At first glance, one could be forgiven for thinking that the two brothers that make up ScallArt were members of an alternative band: tall, slouching figures with dark hair and darker eyes who emanate a brooding coolness. Scall is English slang for “something a bit shady ... a bit sketchy ... cagey ... dodgy,” said older brother Brent Nadin, whose work is on show in an exhibit titled Urban Killer at Lipen Art Gallerie in Taipei.
“What is the root cause of human behavior? Why do we behave as we do?” he said, referring to a two-part work titled Risk, which consists of images of a child’s red ray gun firing a flower, and a blue woman in underwear surrounded by a flaming cloud that he said represents an orgasm. “Freud gave two reasons: the quest for pleasure, and avoidance of pain … all the senses are desires and fears.”
The show’s theme is control of the mind and body, said Nadin, who spent two years doing a residency at Stock 20 (20號倉庫) in Taichung from 2005 to 2007. He formed ScallArt with his brother Martin, a graphic novelist, in 2006.
Photo: Alita Rickards
“The end result of a process of control [is that] you’re a robot,” he said. His paintings are created with stencils made from old images that are then mixed with more current ones to augment the former’s meaning.

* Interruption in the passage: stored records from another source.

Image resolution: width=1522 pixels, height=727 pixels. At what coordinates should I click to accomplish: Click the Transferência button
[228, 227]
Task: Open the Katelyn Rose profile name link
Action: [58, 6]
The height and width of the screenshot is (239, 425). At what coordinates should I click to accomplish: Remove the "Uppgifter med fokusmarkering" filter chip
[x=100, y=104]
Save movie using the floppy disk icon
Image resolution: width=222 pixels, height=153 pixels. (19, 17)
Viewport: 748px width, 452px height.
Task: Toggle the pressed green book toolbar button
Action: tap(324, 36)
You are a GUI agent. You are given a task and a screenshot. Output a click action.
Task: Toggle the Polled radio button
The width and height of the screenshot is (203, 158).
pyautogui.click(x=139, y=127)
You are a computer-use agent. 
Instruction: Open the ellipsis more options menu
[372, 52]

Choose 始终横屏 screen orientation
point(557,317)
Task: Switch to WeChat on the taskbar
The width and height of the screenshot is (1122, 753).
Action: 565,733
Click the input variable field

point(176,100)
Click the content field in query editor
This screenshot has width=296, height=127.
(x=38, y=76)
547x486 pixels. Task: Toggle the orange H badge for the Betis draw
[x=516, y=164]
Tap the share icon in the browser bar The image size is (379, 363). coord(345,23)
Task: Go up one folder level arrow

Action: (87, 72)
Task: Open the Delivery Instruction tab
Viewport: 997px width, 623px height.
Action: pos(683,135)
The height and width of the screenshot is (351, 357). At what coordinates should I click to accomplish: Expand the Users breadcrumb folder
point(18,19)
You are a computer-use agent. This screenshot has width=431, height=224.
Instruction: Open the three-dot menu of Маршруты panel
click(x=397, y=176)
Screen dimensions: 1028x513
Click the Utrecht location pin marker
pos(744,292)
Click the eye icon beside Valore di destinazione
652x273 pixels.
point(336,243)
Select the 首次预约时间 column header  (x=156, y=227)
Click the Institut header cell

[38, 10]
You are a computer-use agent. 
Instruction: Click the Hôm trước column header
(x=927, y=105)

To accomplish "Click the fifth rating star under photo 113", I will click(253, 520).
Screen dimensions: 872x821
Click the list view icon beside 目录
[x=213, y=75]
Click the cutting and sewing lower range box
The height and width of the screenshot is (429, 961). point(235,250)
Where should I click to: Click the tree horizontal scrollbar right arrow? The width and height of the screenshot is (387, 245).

In one picture, a young woman sits on a hand grenade (a recurring image in his work), smoking a cigarette. She is superimposed on a target, with the huge faces of two old men facing her on either side. Below her are six soup cans, each emblazoned with an image: a gun, handcuffs, a man’s face. “It’s about control, we think we make choices: love, bondage, money. But these things are actually sold [to] us,” said Nadin.
Another work, titled Bound, comprises a geisha posing with vacuum cleaner on a background of images depicting man’s evolution from ape to modern human.
Nadin’s mixed media work, such as I’ve Been Here Before, which consists of nail-filled baby bottle nipples hand sewn in rows onto the canvas, is less humorous than his stencil work. It is both appealing and repulsive.
“The stitching adds to the idea of the sexual impulse — penetrate and withdraw, penetrate and withdraw,” he said.
Restless Feeling consists of square sections of tire inner tubing, including the valve stem, stitched onto canvas. The partly inflated squares protrude about 10cm from the canvas. The swelling at the base of each section represents the feminine, said Nadin, while the valves represent “phallic release and pressure.”
Nadin’s mixed media work and sculpture use repetition to demonstrate the processes that we “constantly go through where pressure builds and needs to be released.”
The artist uses a light box to display an image of one of his sculptures, titled Pill Hand, a clear plastic hand filled with pills, which is intended to examine “addiction as one root cause of behavior, [and] one of the motives behind our decisions,” said Nadin.
“The sculpture is about how we try to control the body but don’t have control over our functions,” Nadin said.
Many of the pieces are both sexual and dangerous: one canvas has a series of leather finger-like appendages tipped with spikes protruding from it.
Nadin is interested in “the movement between attraction and fear that humans go through all the time.”
You can’t control how you feel, he says. “From when we are children we go through a process to turn us into a robot-consumer that goes into society and takes its place.”